Say the number of lines in the records below that hold the word "this", and only that number.

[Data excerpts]
☆ ☆ ☆

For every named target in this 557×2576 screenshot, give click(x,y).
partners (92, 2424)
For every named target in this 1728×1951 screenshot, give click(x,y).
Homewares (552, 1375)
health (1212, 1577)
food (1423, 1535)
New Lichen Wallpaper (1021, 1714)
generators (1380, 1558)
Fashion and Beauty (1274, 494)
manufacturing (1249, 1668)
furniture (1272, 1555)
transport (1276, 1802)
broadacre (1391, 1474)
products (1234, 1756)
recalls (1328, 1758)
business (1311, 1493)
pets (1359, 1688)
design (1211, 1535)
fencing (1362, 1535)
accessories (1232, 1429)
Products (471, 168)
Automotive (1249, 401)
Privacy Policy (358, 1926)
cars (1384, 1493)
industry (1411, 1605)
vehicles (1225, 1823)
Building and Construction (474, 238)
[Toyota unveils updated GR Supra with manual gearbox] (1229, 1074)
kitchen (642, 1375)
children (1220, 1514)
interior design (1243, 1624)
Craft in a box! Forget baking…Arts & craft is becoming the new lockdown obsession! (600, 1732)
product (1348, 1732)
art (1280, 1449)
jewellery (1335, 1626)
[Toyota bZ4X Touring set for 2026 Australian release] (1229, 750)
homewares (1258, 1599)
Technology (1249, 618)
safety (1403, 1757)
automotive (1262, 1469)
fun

☆ ☆ ☆

◆ **Answer section**
2